The U.S. Commerce Department once again extended a reprieve from export restrictions for ZTE Corp., allowing the Chinese electronics maker to continue to work with U.S. technology suppliers until at least Nov. 28.
U.S. authorities placed the restrictions on ZTE in March for allegedly violating American export controls on Iran. The move required ZTE's suppliers to apply for an export license before shipping any U.S.-made equipment or parts to ZTE, and reports indicated those applications would "generally be denied."
The export restrictions, which were said to be some of the toughest ever set in place, essentially would have prohibited U.S. companies from exporting software or hardware made in America to ZTE. That could have been enormously disruptive for the company's supply chain – in April the sanctions prompted ZTE to lower the 2015 net profit it had posted in a preliminary report – but also for the U.S. companies that ZTE relies on for 43 percent of the components and services it sells. So the restrictions would have surely had a negative impact on American companies such as Qualcomm, Broadcom and Intel.

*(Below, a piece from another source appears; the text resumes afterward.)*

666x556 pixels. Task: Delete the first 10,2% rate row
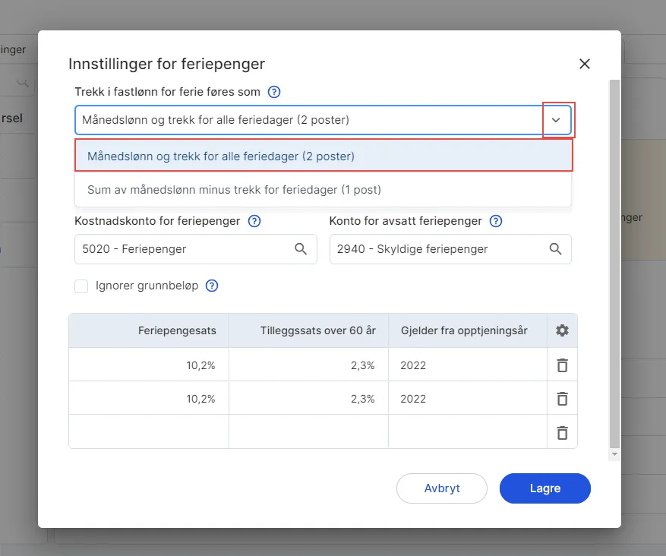tap(562, 365)
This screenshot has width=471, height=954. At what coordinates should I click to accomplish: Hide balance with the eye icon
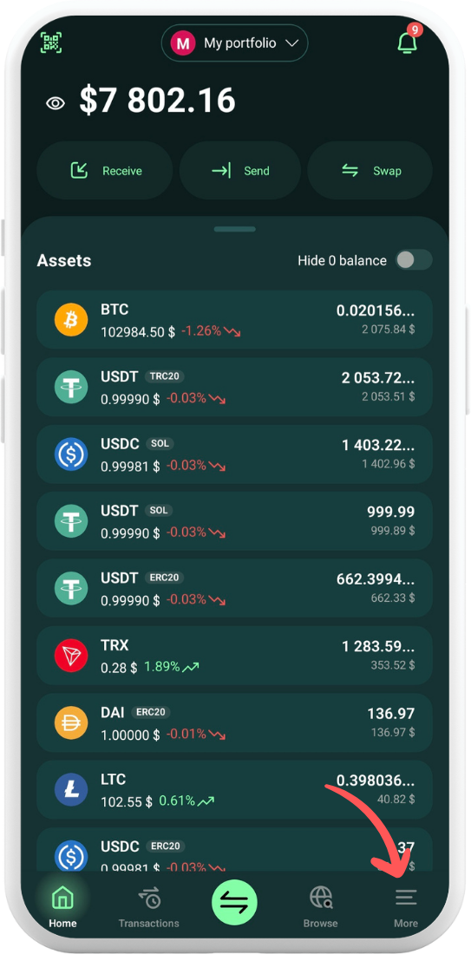pyautogui.click(x=56, y=103)
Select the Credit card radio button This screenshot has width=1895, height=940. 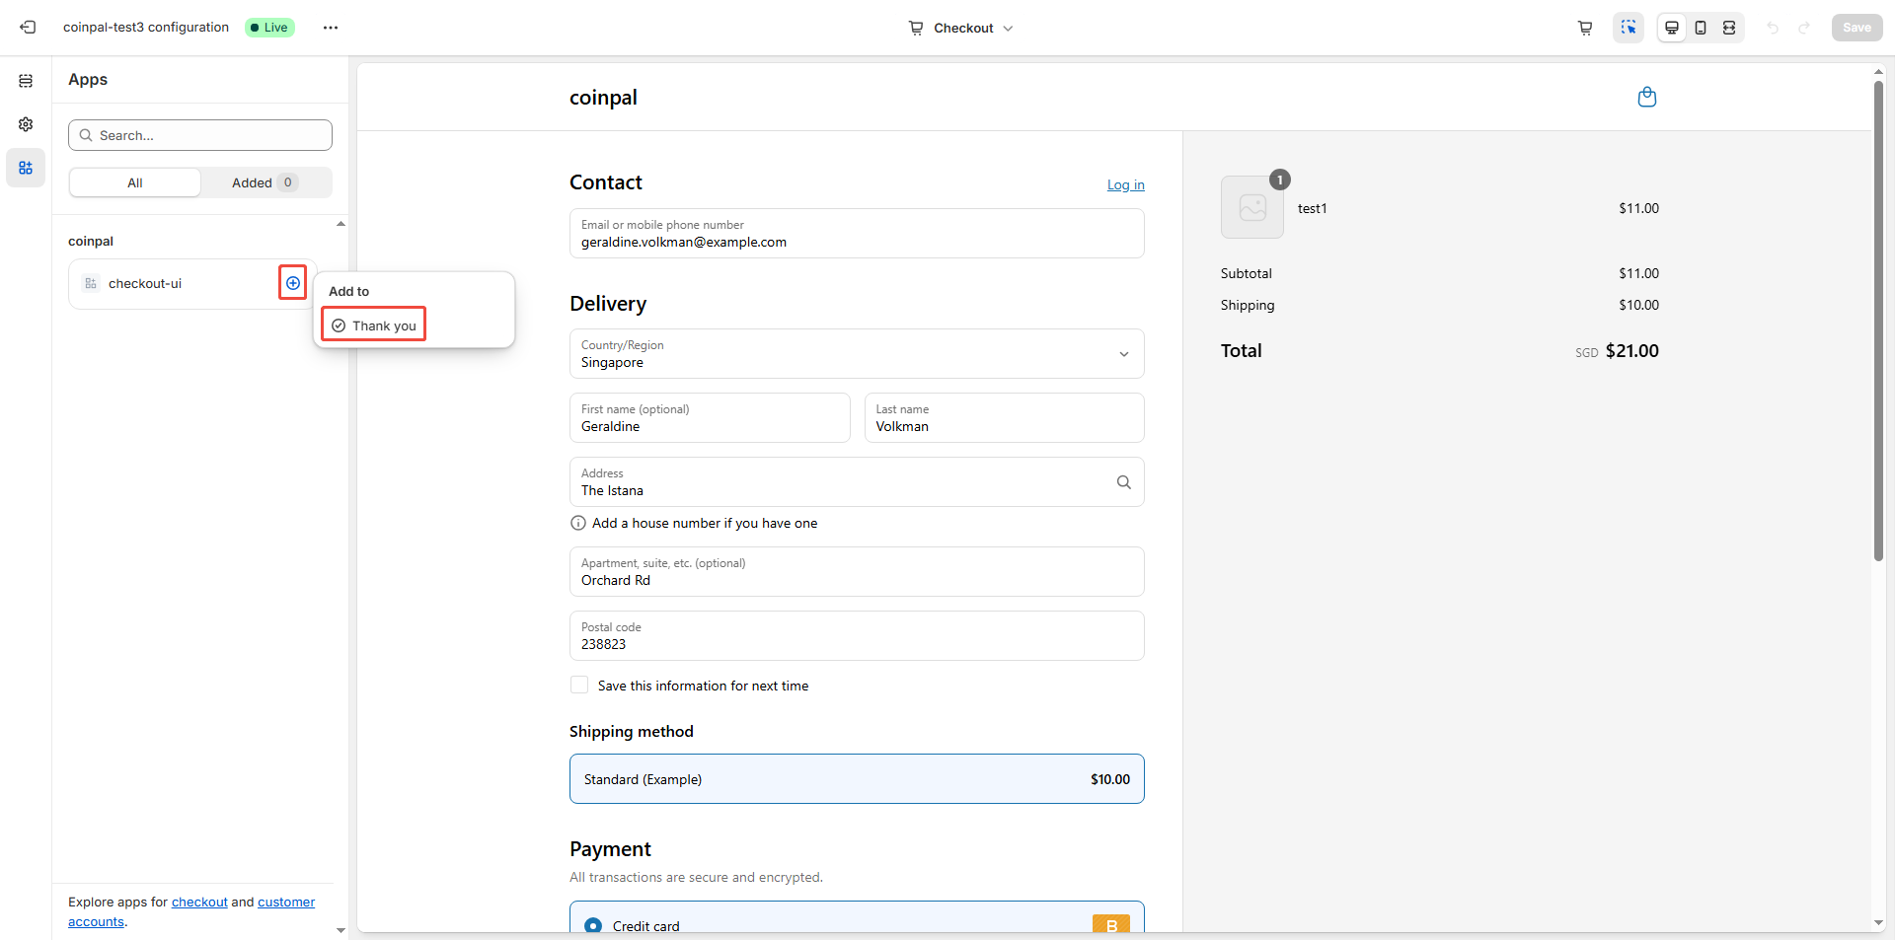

The U.S. government temporarily lifted the restrictions just two weeks after announcing them earlier this year, citing talks with the company that were described as "active" and "constructive." The restrictions "would be maintained only if ZTE is abiding by its commitments to the U.S. government," an unnamed official said in one news report.
ZTE was the fourth-largest smartphone vendor in the U.S. last year, although the company appears to be struggling in recent months as American carriers have cut back on premium phones from vendors other than Samsung and Apple.
ZTE has something of a dubious history regarding its export policies. The Commerce Department investigated ZTE for alleged export-control violations in 2012 following reports it had inked deals to ship hardware and software from American tech businesses to Telecommunication Co of Iran (TCI), that country's largest telecom operator.
The vendor has spent $5.1 million on political lobbying in the United States since 2012 in an effort to address national security concerns and discuss matters including trade relations, supply chains and cyber-security issues. Among its lobbying targets have been legislators in both the House and Senate, the Department of Homeland Security, the Department of Commerce, the State Department and the National Security Agency.
The Commerce Department could extend the temporary relieve beyond Nov. 28, the Wall Street Journal reported, but it may also agree to settle the matter in a move that would likely involve ZTE accepting penalties and pledging to comply with U.S. laws.